I began to notice my own “automatic thoughts” during flare-ups:
• “Why is God doing this to me?”
• “I can’t handle this.”
• “I’m being punished.”
• “I want to die.”
Research shows that these catastrophic thoughts activate the sympathetic nervous system, increasing inflammation and amplifying pain. In neuroscience terms, I was deepening a “pain memory”—a well-worn neural highway of fear and suffering that my brain traveled automatically. If I wanted to heal, I needed to build new roads.
So I tried something different. When pain arose, I began telling myself, “Right now, it’s like this.” I breathed into the sensation, imagined white light softening my bladder, and practiced kindness toward my own body. Through several rounds of very gently inviting (never demanding) each part of my body to soften, I addressed my perfectionism and need to please in a natural way. If any part of my body was unable to soften, it would have another chance in the following round, until I was completely relaxed.
The first time it worked, I felt like a witch. I was exhilarated. But neuroscience explains this, too: mindfulness and visualization can downregulate pain pathways, reduce inflammatory cytokines, and even alter how the brain’s pain matrix responds (Zeidan et al., Journal of Neuroscience, 2011). Over time, I wasn’t just soothing my pain; I was literally reshaping my brain.

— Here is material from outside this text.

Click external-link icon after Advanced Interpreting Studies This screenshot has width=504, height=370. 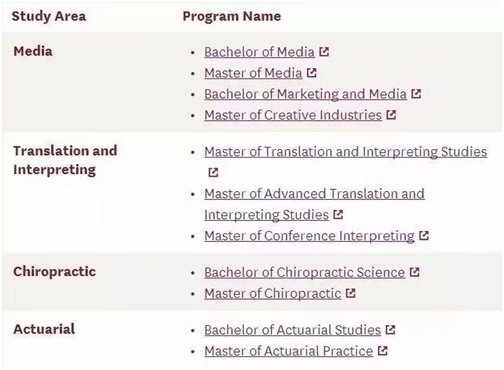point(338,215)
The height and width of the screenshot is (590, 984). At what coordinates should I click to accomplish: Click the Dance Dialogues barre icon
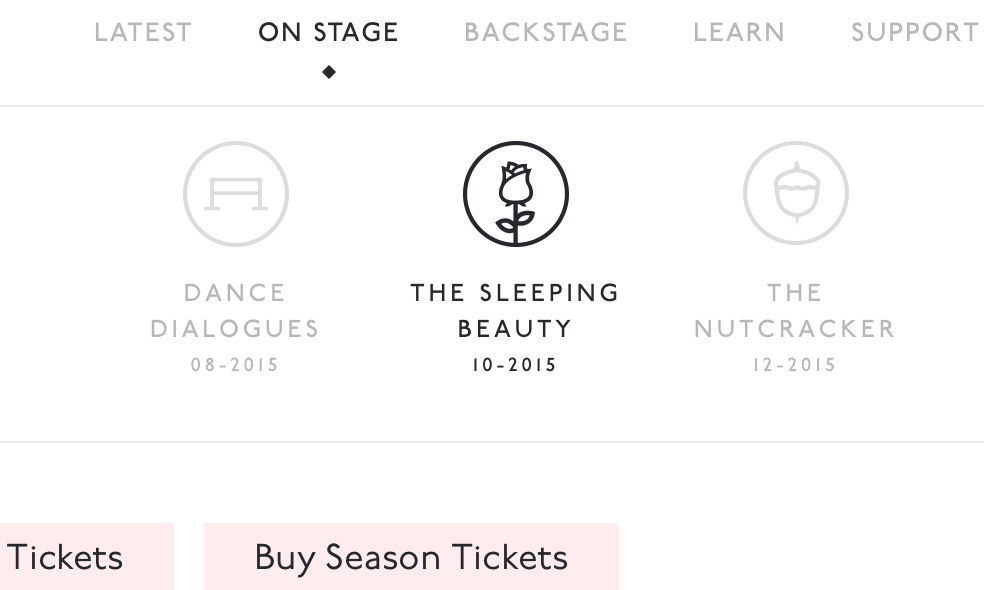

Slowly, the flare-ups became less frequent. I no longer needed pain medication. I no longer feared the bathroom. I no longer defined myself by suffering. When I finally graduated and got my first job—terrified that the pain would return—I discovered something profound: focusing on healing others kept me healthier than I’d ever been.
Today, I run CARE-LA, a mental health clinic that specializes in anxiety, OCD, perfectionism, giftedness, and related conditions. We use Cognitive Behavioral Therapy, Mindfulness-Based Stress Reduction, and a multidisciplinary approach—exactly the kind of holistic care I wished for as a child.
I tell my patients that my OCD once had a name: The Slammer. I slammed the door on it when I stopped playing by its irrational rules. This didn’t cure my OCD—I still have intrusive thoughts—but they’ve become far more manageable. More importantly, I’m free from the time-consuming compulsions that once controlled my life. The same applies to chronic pain, when we learn to shift our thinking, to treat our bodies kindly, and to understand the science behind our suffering, we create space for healing.
I share my story not because it’s extraordinary, but because it’s common. So many people live with invisible illnesses, feeling unheard or disbelieved. If you’re one of them, trapped in pain that no one else can see, I hope this offers something: a reminder that the mind and body are partners in both suffering and healing. With the right tools, you too can build new roads and find your own way forward.